(Dataset entries)
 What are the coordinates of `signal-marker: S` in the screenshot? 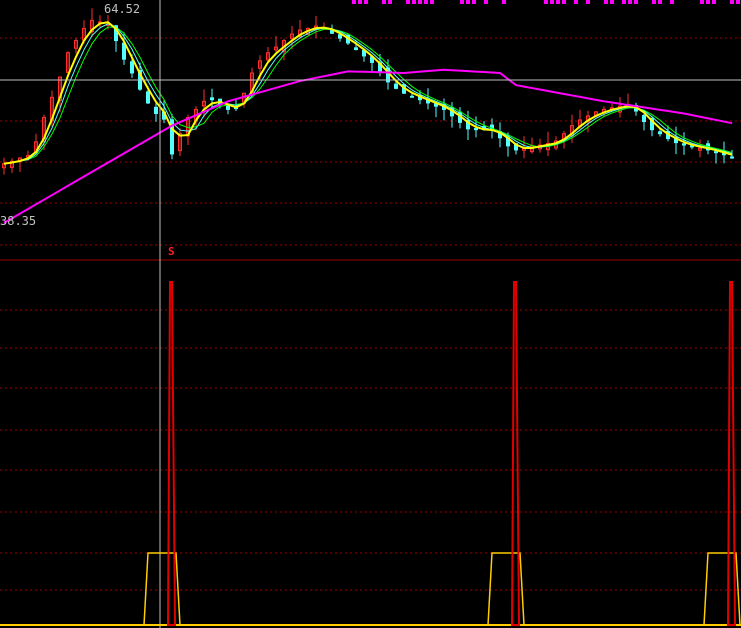 It's located at (172, 252).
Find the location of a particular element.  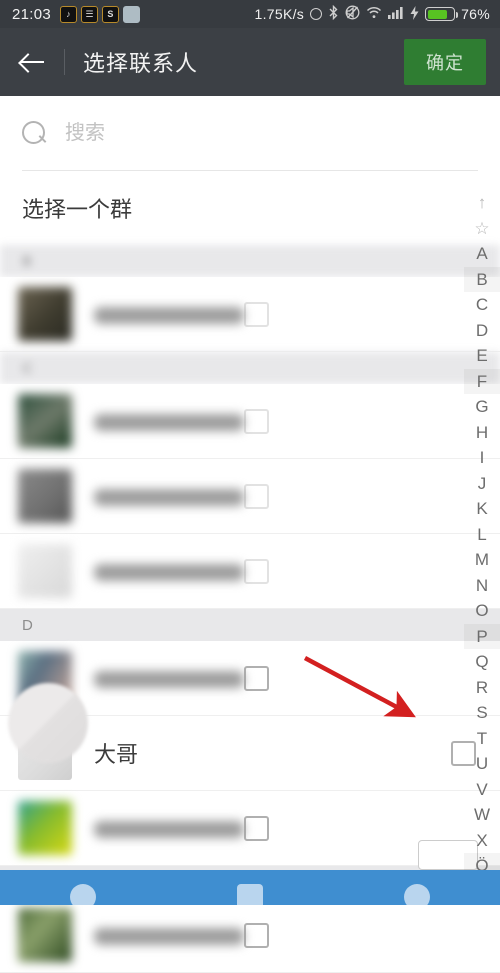

index-letter-P: P is located at coordinates (482, 636).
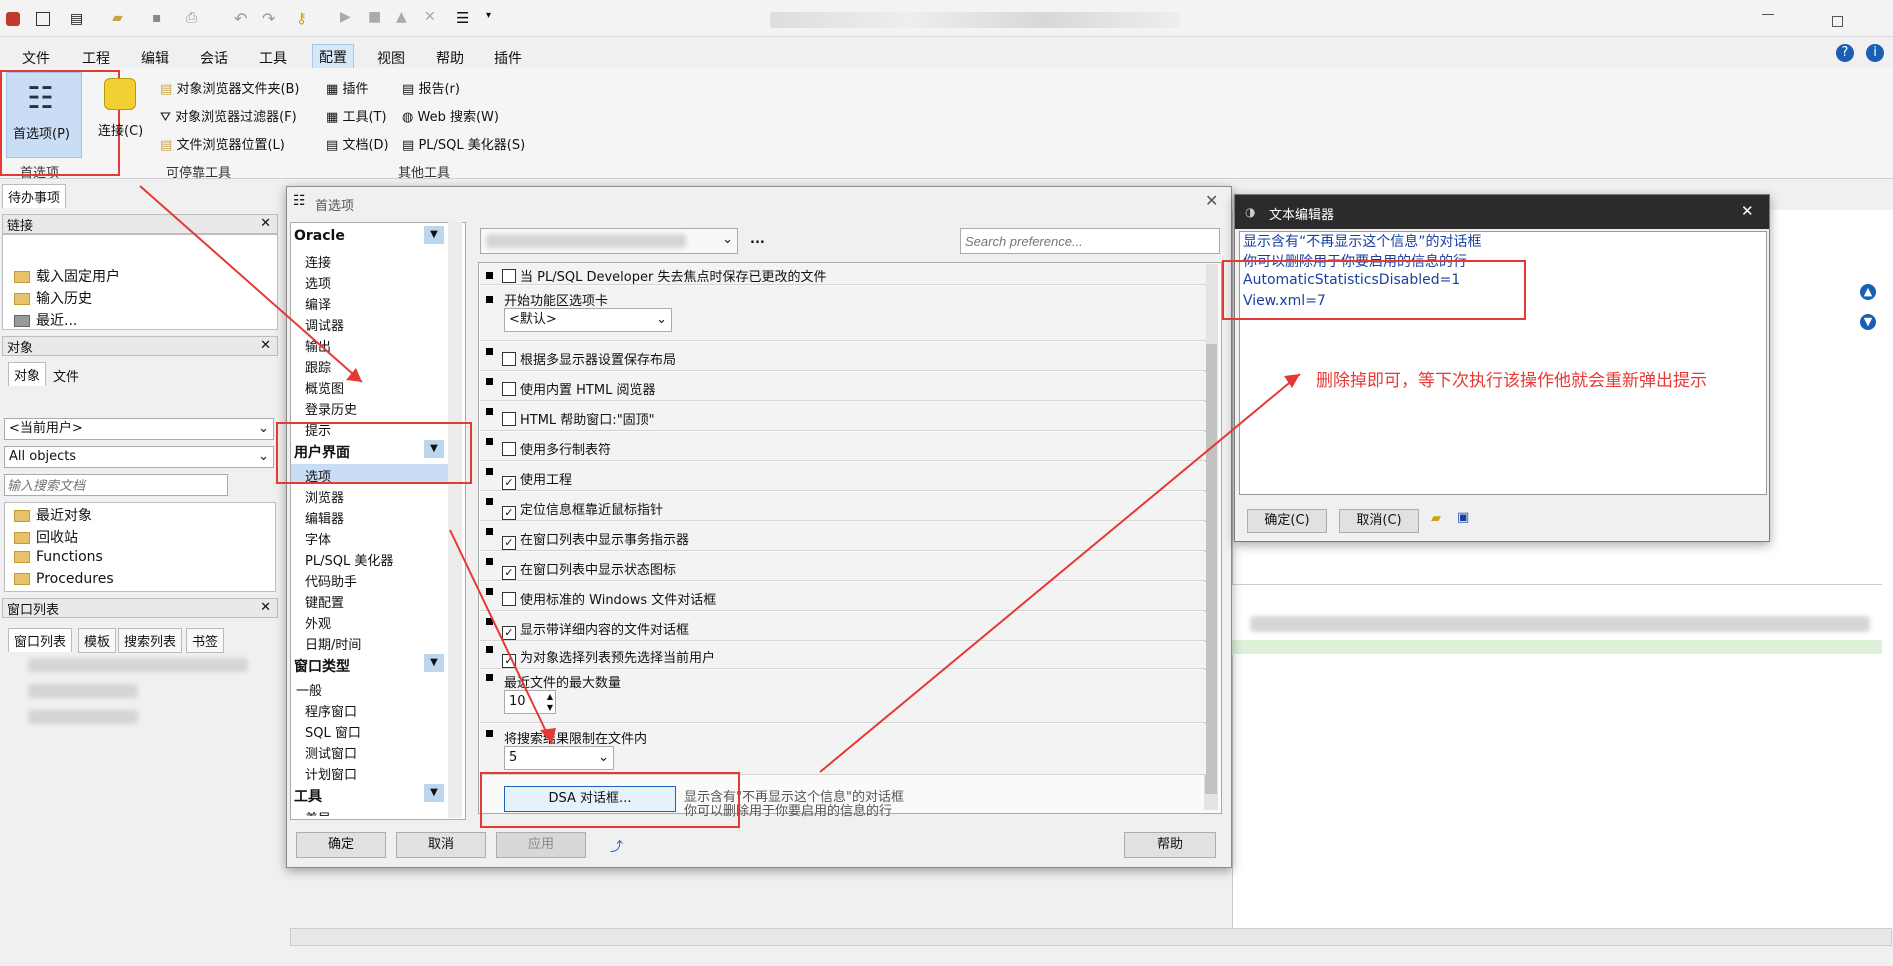 Image resolution: width=1893 pixels, height=966 pixels. What do you see at coordinates (1060, 573) in the screenshot?
I see `arrow-to-editor` at bounding box center [1060, 573].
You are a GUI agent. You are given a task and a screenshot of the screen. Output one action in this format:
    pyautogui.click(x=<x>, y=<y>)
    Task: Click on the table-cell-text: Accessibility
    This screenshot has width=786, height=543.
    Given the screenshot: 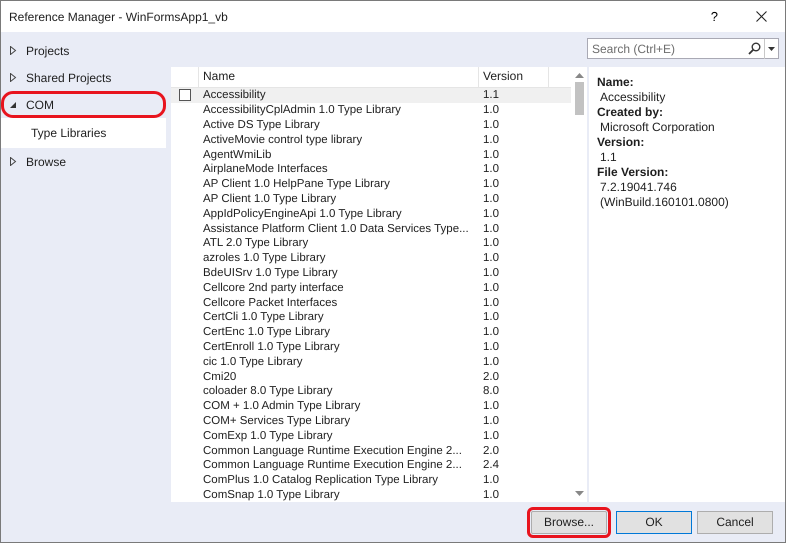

# Problem requirements
Reproduce verbatim the lines of the data above, from the line containing "You are a GUI" through the final line of the data, and leave the pictures out of your answer.

# Task result
You are a GUI agent. You are given a task and a screenshot of the screen. Output one action in this format:
    pyautogui.click(x=<x>, y=<y>)
    Task: Click on the table-cell-text: Accessibility
    This screenshot has width=786, height=543.
    Given the screenshot: 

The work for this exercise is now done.